Personal information
- Born: February 24, 1985 Memphis, Tennessee, U.S.
- Died: June 13, 2023 (aged 38)
- Listed height: 6 ft 4 in (1.93 m)
- Listed weight: 275 lb (125 kg)

Career information
- High school: Fort Lauderdale (FL) Dillard
- College: Arizona
- NFL draft: 2008: undrafted

Career history
- San Francisco 49ers (2008)*; Tampa Bay Buccaneers (2009)*; California Redwoods (2009); Spokane Shock (2012); Los Angeles KISS (2015);
- * Offseason or practice squad member only

Awards and highlights
- Second-team All-Pac-10 (2006); NJCAA All-American (2005);

Career AFL statistics
- Total tackles: 11
- Pass deflections: 2
- Receptions: 1
- Receiving yards: 12
- Stats at ArenaFan.com

= Louis Holmes (American football) =

American football player (1985–2023)

Louis Holmes (February 24, 1985 – June 13, 2023) was an American football defensive end.

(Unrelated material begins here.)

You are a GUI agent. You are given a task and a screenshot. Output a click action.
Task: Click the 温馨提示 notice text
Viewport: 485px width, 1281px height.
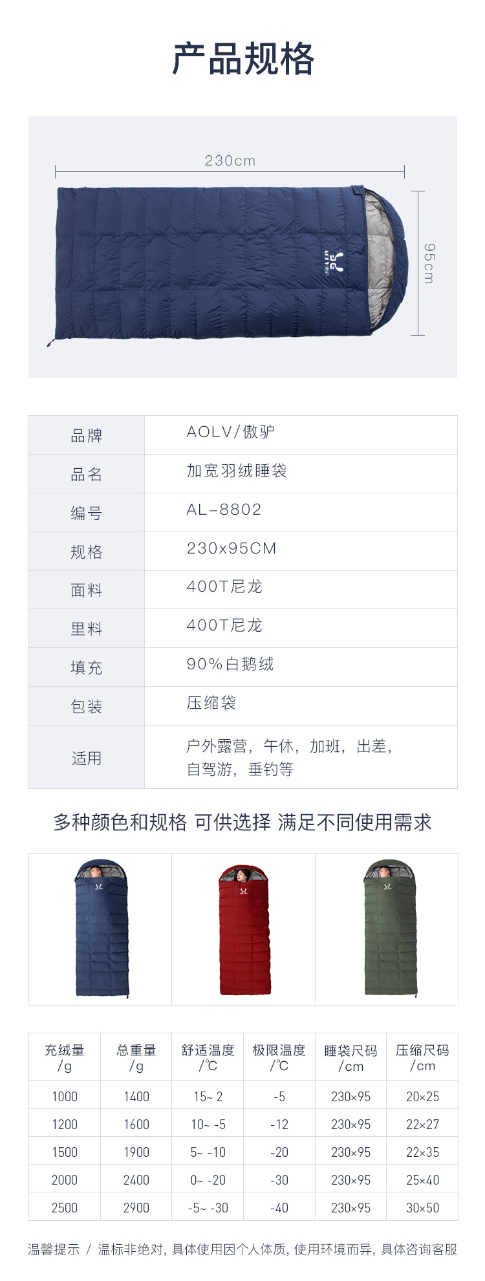[54, 1249]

He was signed by the San Francisco 49ers as an undrafted free agent in 2008. He played college football at Arizona.

==Early life==
He spent final prep season at Dillard High School (Fort Lauderdale, FL) after attending his first three years of high school in his hometown of Memphis.

==College career==
Holmes totaled 265 tackles, 22.0 sacks and 50.5 tackles for loss in four collegiate seasons, spending first two years at Scottsdale Community College before transferring to the University of Arizona for his final two campaigns. He played in 12 games with 10 starts for Arizona as a senior in 2007, tallying 37 tackles, two sacks and 5.5 tackles for loss. He was named Second-team All-Pac-10 during first season at Arizona as a junior, recording 36 tackles, four sacks, five tackles for loss, two forced fumbles and one fumble recovery. He combined for 192 tackles, 16.0 sacks and 40 tackles for loss in two seasons at Scottsdale Community College, garnering NJCAA All-American, All-Regional and All-Western States Football League honors.

==Professional career==

===San Francisco 49ers===
Holmes was signed by the San Francisco 49ers as a rookie free agent on May 1, 2008.

===Los Angeles KISS===
On January 23, 2015, Holmes was assigned to the Los Angeles KISS.